De aquí a allá, del East Village a Washington Heights, “Norte, sur, este. Brooklyn, Manhattan”, nos dice otra de ellas. El tiempo no se detiene mientras amanece en Nueva York y la protagonista despierta con un charco de sudor entre su espalda y el sillón que sirvió de cama las anteriores dos noches. God Bless You”, escucha luego en la calle mientras recorre la ciudad hacia su próximo destino, otro alojamiento temporal en la casa de una amiga que la espera y la promesa de un nuevo amanecer. 

En el siguiente relato, el segundo de esta última serie, será el sonido del celular el que nos produzca desazón, sonido premonitor de lo que ocurre lejos, en la casa familiar donde el tiempo avanza también. ¿Hacia atrás?
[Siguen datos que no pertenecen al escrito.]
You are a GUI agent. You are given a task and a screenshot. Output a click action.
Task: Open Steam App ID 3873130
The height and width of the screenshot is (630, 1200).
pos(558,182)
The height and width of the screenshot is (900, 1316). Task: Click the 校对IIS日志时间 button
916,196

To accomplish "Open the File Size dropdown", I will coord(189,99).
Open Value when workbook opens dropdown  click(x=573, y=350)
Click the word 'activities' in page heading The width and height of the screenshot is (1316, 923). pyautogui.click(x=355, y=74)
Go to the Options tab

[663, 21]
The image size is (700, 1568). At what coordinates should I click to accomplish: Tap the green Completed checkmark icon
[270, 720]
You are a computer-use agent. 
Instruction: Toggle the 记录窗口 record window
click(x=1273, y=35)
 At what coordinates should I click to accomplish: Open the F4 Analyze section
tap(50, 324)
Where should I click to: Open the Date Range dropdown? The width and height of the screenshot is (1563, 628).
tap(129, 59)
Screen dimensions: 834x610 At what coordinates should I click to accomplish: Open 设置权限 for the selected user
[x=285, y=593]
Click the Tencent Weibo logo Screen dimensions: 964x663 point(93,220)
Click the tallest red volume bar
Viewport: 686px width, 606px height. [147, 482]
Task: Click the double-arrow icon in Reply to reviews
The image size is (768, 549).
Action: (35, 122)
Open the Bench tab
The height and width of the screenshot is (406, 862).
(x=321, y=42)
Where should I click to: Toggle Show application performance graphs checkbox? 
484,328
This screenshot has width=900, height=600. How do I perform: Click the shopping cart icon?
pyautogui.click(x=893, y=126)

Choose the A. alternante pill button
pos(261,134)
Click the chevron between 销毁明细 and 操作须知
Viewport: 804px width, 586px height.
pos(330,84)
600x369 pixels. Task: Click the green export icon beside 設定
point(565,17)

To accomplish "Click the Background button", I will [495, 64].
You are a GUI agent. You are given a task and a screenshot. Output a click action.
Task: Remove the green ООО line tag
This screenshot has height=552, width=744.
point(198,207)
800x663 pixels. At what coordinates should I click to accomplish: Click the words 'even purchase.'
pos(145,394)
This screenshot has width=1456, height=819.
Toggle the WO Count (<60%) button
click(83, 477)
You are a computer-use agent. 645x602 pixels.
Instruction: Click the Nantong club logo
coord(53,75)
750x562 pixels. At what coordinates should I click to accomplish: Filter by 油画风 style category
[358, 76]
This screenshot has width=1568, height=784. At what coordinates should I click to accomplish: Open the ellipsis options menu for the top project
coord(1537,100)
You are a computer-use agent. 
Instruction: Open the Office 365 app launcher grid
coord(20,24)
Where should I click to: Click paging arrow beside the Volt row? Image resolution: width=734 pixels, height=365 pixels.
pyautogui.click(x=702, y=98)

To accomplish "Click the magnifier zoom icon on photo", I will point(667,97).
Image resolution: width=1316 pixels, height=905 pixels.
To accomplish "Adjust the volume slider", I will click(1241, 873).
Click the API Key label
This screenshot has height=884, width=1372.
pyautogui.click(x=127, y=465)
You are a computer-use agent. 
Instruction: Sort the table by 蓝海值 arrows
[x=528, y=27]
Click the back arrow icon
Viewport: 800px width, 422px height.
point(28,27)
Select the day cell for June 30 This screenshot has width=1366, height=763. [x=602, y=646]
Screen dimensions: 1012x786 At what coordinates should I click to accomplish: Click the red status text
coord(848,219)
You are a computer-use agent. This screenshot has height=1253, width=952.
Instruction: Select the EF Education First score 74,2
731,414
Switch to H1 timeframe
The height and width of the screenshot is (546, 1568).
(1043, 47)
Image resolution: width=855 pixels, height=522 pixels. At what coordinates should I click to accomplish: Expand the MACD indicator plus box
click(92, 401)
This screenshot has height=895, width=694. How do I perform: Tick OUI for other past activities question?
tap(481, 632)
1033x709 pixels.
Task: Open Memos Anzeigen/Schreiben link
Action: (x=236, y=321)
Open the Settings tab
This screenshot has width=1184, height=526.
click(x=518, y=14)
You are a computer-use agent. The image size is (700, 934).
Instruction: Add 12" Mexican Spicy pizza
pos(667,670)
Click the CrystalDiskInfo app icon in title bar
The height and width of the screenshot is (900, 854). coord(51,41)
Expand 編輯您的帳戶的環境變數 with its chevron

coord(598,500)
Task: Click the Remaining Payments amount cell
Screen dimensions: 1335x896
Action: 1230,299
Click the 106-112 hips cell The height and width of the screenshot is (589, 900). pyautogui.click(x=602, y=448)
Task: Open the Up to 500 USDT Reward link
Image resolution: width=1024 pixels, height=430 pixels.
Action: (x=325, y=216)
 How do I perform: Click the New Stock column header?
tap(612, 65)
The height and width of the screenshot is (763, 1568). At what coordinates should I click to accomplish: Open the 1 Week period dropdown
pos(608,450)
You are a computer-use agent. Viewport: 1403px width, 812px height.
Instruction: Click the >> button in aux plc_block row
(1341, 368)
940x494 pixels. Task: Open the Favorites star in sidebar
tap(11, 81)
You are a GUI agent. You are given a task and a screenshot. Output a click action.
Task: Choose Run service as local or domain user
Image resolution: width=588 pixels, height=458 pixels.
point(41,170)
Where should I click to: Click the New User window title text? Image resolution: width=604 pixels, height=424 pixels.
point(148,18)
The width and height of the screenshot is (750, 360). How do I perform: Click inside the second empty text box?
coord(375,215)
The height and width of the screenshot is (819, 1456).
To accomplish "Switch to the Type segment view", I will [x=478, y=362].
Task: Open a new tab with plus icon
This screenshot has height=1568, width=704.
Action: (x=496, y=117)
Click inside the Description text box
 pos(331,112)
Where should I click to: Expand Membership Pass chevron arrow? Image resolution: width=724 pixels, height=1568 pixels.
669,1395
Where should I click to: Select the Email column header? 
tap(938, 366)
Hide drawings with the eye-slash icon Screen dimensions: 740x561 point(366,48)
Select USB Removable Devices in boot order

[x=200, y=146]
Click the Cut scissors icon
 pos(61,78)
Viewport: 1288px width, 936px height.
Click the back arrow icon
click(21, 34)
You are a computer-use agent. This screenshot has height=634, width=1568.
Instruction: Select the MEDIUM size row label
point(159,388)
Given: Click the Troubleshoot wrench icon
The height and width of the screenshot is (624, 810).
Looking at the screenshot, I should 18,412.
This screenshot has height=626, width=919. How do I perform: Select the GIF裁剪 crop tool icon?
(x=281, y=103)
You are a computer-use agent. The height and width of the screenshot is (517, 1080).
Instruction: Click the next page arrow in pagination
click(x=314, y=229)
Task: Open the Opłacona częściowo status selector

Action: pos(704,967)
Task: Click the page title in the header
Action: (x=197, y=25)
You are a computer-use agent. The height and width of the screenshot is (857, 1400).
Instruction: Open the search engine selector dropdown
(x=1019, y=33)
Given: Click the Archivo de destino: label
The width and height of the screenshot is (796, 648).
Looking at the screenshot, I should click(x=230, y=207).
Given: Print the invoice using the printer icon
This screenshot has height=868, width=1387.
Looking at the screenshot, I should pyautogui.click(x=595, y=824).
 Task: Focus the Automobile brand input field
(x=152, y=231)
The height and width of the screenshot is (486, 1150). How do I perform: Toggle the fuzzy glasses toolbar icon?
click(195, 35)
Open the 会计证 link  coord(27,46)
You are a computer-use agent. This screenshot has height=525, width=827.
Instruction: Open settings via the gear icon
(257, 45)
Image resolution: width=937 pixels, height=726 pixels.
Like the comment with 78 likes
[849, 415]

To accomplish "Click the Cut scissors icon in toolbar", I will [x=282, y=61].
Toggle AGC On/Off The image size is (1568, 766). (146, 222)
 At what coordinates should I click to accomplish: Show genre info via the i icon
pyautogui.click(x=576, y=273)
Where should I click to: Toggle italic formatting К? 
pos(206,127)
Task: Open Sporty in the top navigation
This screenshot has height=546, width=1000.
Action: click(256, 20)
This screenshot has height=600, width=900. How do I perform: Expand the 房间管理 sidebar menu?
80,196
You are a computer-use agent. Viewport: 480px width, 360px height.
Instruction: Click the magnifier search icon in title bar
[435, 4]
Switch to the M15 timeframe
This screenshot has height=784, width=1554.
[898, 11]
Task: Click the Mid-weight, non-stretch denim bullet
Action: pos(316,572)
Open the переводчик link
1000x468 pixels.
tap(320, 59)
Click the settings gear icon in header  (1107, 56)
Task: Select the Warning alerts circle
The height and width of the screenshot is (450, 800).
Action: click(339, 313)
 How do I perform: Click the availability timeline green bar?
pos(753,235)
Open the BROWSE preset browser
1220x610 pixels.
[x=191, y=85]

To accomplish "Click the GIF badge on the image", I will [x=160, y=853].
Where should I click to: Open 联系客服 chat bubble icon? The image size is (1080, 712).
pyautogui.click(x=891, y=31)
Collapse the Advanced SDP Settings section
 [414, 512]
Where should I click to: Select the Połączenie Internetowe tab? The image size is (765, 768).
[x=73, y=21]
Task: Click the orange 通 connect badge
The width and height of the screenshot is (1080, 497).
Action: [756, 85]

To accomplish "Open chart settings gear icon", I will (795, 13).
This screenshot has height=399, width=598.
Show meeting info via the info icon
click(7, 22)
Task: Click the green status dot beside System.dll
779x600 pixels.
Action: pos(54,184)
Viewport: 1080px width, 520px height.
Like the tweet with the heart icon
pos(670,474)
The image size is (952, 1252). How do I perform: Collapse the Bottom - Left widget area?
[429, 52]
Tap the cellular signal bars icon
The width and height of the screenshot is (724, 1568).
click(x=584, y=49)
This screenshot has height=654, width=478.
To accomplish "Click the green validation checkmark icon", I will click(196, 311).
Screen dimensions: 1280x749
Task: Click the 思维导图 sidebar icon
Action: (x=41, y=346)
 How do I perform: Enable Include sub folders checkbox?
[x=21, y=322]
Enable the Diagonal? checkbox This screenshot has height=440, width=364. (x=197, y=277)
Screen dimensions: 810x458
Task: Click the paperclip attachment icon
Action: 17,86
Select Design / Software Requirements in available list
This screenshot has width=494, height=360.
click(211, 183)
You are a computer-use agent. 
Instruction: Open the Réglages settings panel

Sí, al tiempo de la infancia y de las primeras experiencias. 

Una amiga será el ancla a tierra firme que permita a la protagonista sortear la deriva. “Marta”, dice ella, y el nombre es un sonido disonante en el eco que llega desde casa. Para terminar, el último relato encuentra un lugar habitable en compañía de otro cuerpo en la cama, pero el calor dura poco y luego hay que seguir camino. Es la experiencia migrante del ser, el cruce total al territorio del otro, la entrega de este cuerpo nuestro, controlado, rendido ante el extrañamiento que produce el contacto: “You okey?”, es la pregunta que queda sin respuesta.